最近、「トムとジェリー」をYouTubeで見ることが多い。
世代間でどれくらいの認知度なのかは不明だが(ちょっと調べてみたい)、アメリカの映画製作会社MGM(メトロ・ゴールドウィン・メイヤー)が製作したアニメだ。猫のトムとネズミのジェリーが、様々なシチュエーションでいわゆる「なかよくけんか」している様子を描いている。

一本がどれも7分程度なので、寝る前に見るのが習慣化されつつあるのだが、次第に楽しくなって、ついもう一本と増えてしまい、気が付けば深夜ということも珍しくない。そういう意味では日常生活のリズムを崩す元凶でもある(笑)。

僕が小学生のころは夕方のテレビといえばこの「トムとジェリー」だった。
確か平日の17時半から放送してたように記憶している。
友達と遊んでいても、とにかくその時間までには家に帰って、トムとジェリーを見て、それから夕食というのが毎日の流れだった。
今思えば、子供を夜遅くまで外にいさせないため対策だったのかもしれない。

「トムとジェリー」の面白さはいくつもある。
展開がスピーディで分かりやすいこと、音楽とのリンクが素晴らしいこと、物理学を無視したものの動き、特にシーンの終わりによく見られる身体の形が変わるところなどは今見ても声を出して笑ってしまう。
僕が好きなエピソードは、ジェリーがとある薬品を身体に塗って透明ネズミになる話だ。見えなくなったのをいいことに、食べ物をちょろまかしたり、トムにいたずらしたりとやりたい放題。トムは必死にジェリーを捕まえようとするが、何しろ姿が見えないのが四苦八苦して……というストーリー。ここからもわかるように、ジェリーのほうがいたずらを仕掛けて、トムがそれをたしなめようとするが上手くいかないという構図が多いのも本作品の特徴だ。
この作品、姿が見えないジェリーを表現するための工夫が素晴らしい。音楽の濃淡で心情を表し、カメラの微妙な動きで行動を示すのだ。見えなくてもその場にジェリーの息遣いをはっきりと感じられる傑作だ。

当時からワクワクしながら見ていた僕だが、今見ると大人なりの感想も湧き起こってくる。
製作がスタートしたのは1940年代初頭。
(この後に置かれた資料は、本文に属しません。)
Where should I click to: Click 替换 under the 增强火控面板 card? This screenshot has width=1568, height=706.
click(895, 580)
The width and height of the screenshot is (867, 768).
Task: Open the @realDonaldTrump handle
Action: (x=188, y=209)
世界的には太平洋戦争が勃発する直前。そんなきな臭い時期にこんな楽しいアニメを製作していることに驚愕する。更に、画面に出てくる豊かな生活レベルぶりにも驚かされる。家の大きさや調度品の豪華さ、美味しそうな食べ物など、時代を鑑みれば「そりゃ日本は勝てませんよね」と思ってしまうし、当時の国力の差がそんなところから見えるもの興味深い。

作品をみていると、つい新作のリリースを期待してしまう。しかし暴力的だったり差別的と思われるようなシーンもあるので、現代の基準に照らし合わせると、なかなかあのテイストのままのリメイクは難しいのかもしれない。ここはやはり、懐かしさを存分に抱えながら夜な夜なスマホの画面を眺めるのが最適なんだろうなと思っている。